Court rules that semicolon in statute means that force-placed insurance provision of RESPA is not yet effective – Lexology

In Williams v. Wells Fargo Bank, N.A., Judge Cecilia M. Altonaga of the United States District Court for the Southern District of Florida, ruled that a semicolon contained in the Dodd-Frank Wall Street Reform and Consumer Protection Act means that force-placed insurance provisions contained in the amendments to the Real Estate Settlement Procedures Act (“RESPA”) are not yet in effect. Williams v. Wells Fargo Bank, N.A., S.D. Fla., No. 11-21233-CIV-ALTONAGA/Simonton, September 19, 2011. The Plaintiffs in this case brought claims against Wells Fargo for violation the RESPA amendments, alleging that Wells Fargo unlawfully charged homeowners for force-placed insurance after the homeowners’ property-insurance policies lapsed. The Plaintiffs alleged that Wells Fargo violated the RESPA amendments by using the force-placed insurance to generate kickbacks from a third-party insurer. The Plaintiffs rely on the RESPA amendments that require charges on forced insurance payments to be “bona fide and reasonable,” alleging that these amendments took effect on June 2, 2010 (one day after the Dodd-Frank Act was signed into law).    

However, the Court disagreed.

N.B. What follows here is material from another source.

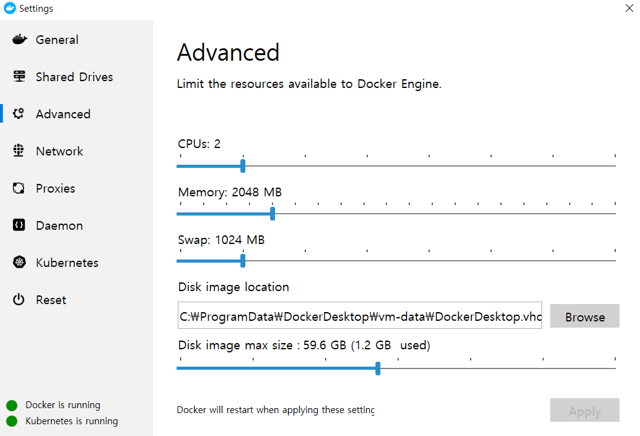Image resolution: width=640 pixels, height=436 pixels.
Task: Click the disk image location path field
Action: (x=360, y=315)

Rather, Judge Altonaga held that the new “bona fide and reasonable” standards for force-placed insurance take effect only after the new Consumer Financial Protection Bureau (“CFPB”) finalizes rules to implement Dodd-Frank’s mortgage reforms, or early 2013, if the CFPB fails to finalize its implementing regulations. In particular, the Court looked to Section 1400(c) of the Dodd-Frank Act entitled “Regulations; Effective Date.” The Plaintiffs argued that Section 1400(c) sets the effective date only for those provisions that explicitly mandate implementing rules, and because the RESPA “bona fide and reasonable” amendments do not require any implementing rules, they took effect on June 22, 2010. The Court rejected this argument holding that the semicolon actually showed that the effective dates apply broadly, not just to certain sections. Judge Altonaga ruled that the plain language of Section 1400(c), in particular, the semicolon in the title, indicates that “Effective Date” is not used as a subcategory of “Regulations.” Rather, the semicolon “suspends the thought regarding regulations and begins a new thought involving effective dates.” As such, section 1400(c) addresses both the regulations that are required to be implemented as well as the effective dates for all sections—not only the effective dates of those sections that call for regulations. Based on this interpretation, Judge Altonaga dismissed the Plaintiffs’ RESPA claims because the amendments were not in effect prior to Wells Fargo’s issuance of the force-placed insurance policies.